这秘密压在她心里实在太久太久了,不敢说不敢提,从前她一个人, 不知道能倚靠谁, 而现在有了顾辞,她就像看到了曙光。
“少爷,少爷,我真的不是故意要隐瞒你,我、我当时也没办法,没人教我该怎么做,我什么都不懂,也不敢跟人说, 也不敢给别人,我”春桃哭着不停地给顾辞磕头:“少爷, 我该怎么办?我是不是给你们惹祸了, 那人、那人是来害我的吗——”
春桃一朝倾诉出来,就像是长久堵塞的大坝一朝决堤, 情绪止不住,几乎是在崩溃式的在宣泄,到后面嘴里胡言乱语连她自己都不知道在说什么了。
姜小曲在一旁眼看着春桃在眼前崩溃, 这种崩溃旁人的安抚已经是完全不能起作用的了,她手足无措地看向顾辞,担心问他:“怎么办啊?”
顾辞深吸一口气缓缓吐出来,他摇摇头,叫姜小曲不用管春桃,“让她发泄吧。把情绪都发泄出来就好了。”
春桃只是个普通人,这东西压的她太久,如今能宣泄出来对她是好事。
两人由着春桃把积压许久的负面情绪都宣泄出来,差不多过了一刻钟,春桃哭声渐止,人有些脱力地瘫倒,姜小曲忙拿来湿润的棉布帮她擦擦脸,又喂她喝了一杯水。

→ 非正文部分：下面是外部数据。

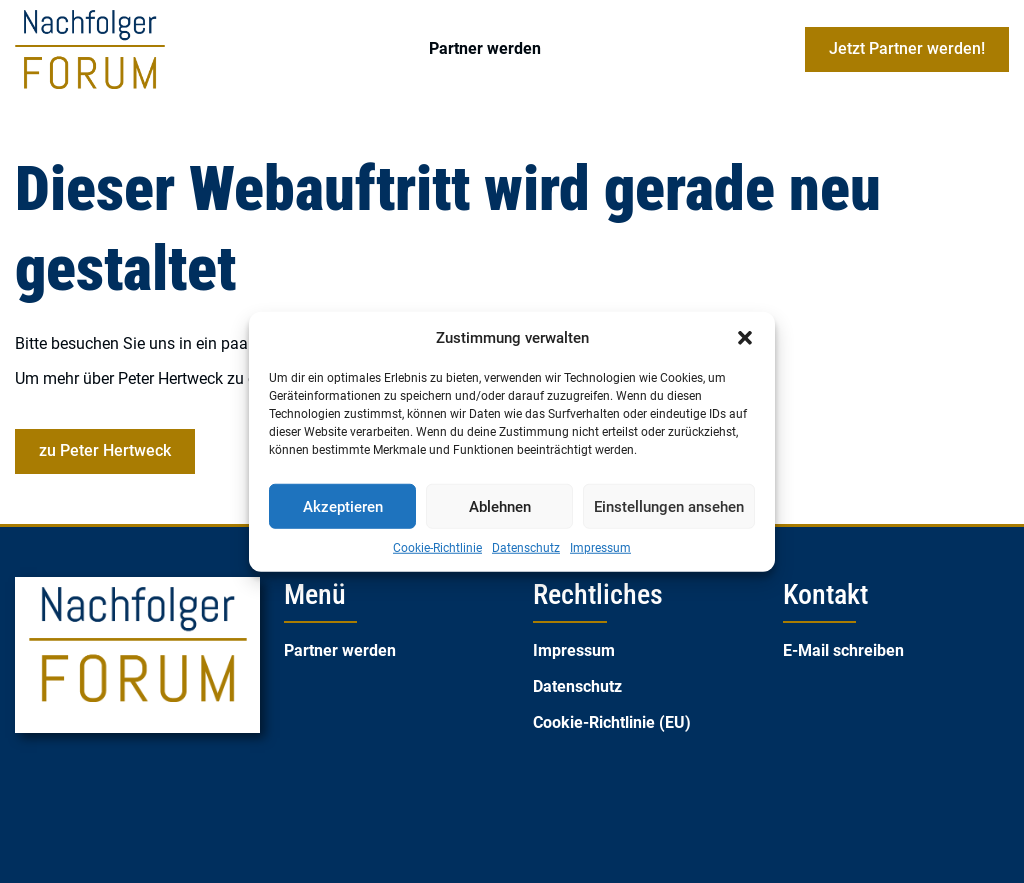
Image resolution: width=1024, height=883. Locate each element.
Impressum (600, 548)
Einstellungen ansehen (669, 506)
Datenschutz (526, 548)
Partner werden (485, 48)
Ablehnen (500, 506)
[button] (745, 338)
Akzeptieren (343, 506)
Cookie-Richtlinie (437, 548)
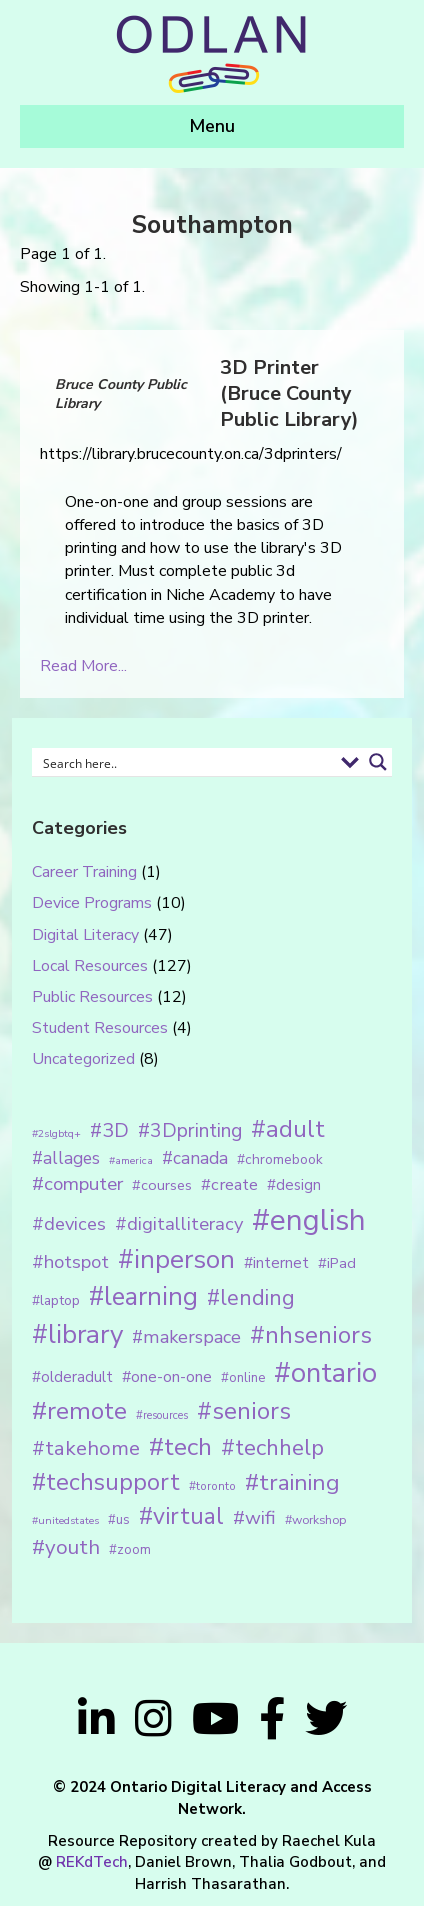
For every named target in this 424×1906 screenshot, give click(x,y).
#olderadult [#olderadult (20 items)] (72, 1377)
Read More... (83, 666)
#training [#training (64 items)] (292, 1482)
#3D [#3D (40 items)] (109, 1130)
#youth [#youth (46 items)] (66, 1547)
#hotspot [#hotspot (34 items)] (70, 1262)
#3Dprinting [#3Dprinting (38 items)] (190, 1130)
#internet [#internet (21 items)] (276, 1262)
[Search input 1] (185, 762)
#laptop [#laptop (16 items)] (56, 1300)
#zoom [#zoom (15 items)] (130, 1550)
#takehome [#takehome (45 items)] (86, 1448)
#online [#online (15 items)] (243, 1378)
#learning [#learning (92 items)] (143, 1296)
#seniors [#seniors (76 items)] (244, 1411)
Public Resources (92, 997)
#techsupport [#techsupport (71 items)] (106, 1482)
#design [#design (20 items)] (294, 1185)
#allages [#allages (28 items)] (66, 1158)
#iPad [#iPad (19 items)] (337, 1263)
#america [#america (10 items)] (131, 1160)
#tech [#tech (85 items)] (180, 1447)
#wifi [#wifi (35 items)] (254, 1518)
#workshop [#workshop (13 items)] (315, 1519)
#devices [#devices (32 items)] (69, 1224)
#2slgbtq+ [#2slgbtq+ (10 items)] (56, 1133)
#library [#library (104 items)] (77, 1334)
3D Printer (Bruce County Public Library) (289, 393)
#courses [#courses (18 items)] (162, 1185)
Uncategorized (83, 1059)
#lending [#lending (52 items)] (251, 1298)
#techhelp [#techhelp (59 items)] (272, 1447)
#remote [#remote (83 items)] (79, 1411)
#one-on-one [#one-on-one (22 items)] (167, 1377)
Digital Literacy (85, 935)
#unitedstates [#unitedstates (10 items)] (65, 1520)
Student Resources (100, 1028)
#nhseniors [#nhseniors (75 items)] (311, 1335)
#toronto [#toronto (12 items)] (212, 1486)
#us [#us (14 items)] (119, 1520)
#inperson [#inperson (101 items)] (176, 1259)
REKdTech (92, 1862)
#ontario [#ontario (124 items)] (325, 1373)
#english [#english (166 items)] (309, 1220)
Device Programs (92, 903)
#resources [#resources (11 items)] (162, 1415)
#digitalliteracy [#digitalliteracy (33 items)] (179, 1223)
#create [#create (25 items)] (229, 1184)
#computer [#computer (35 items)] (77, 1184)
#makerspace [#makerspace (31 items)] (186, 1337)
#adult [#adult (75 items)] (288, 1129)
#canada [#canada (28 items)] (195, 1158)
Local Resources (90, 966)
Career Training (84, 872)
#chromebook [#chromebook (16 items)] (280, 1159)
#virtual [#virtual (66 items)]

春桃缓过恍惚劲儿后理智回归,回想自己方才疯子似的行径一阵忐忑,赶紧重新跪好跟顾辞告罪:“少爷奴婢方才失态,请、请少爷责罚!”
“春桃。”顾辞叫她,春桃微微抬起眼睛,看到顾辞俊秀的脸上写着从容和安定。
“冷静些,有我在不用慌。”
这句话仿佛是有魔力,春桃下意识地点头,一瞬间踏实了许多。
“是的少爷,有您在,我、奴婢不慌。不慌!”
此刻顾辞的身上慢慢渗透出一股力量,他看着姜小曲和春桃安排叮嘱,“方才春桃说的话,过了这一刻,你们就全藏在心底,一个字都不要提,该干什么照常干。有我在不会让大家出事。”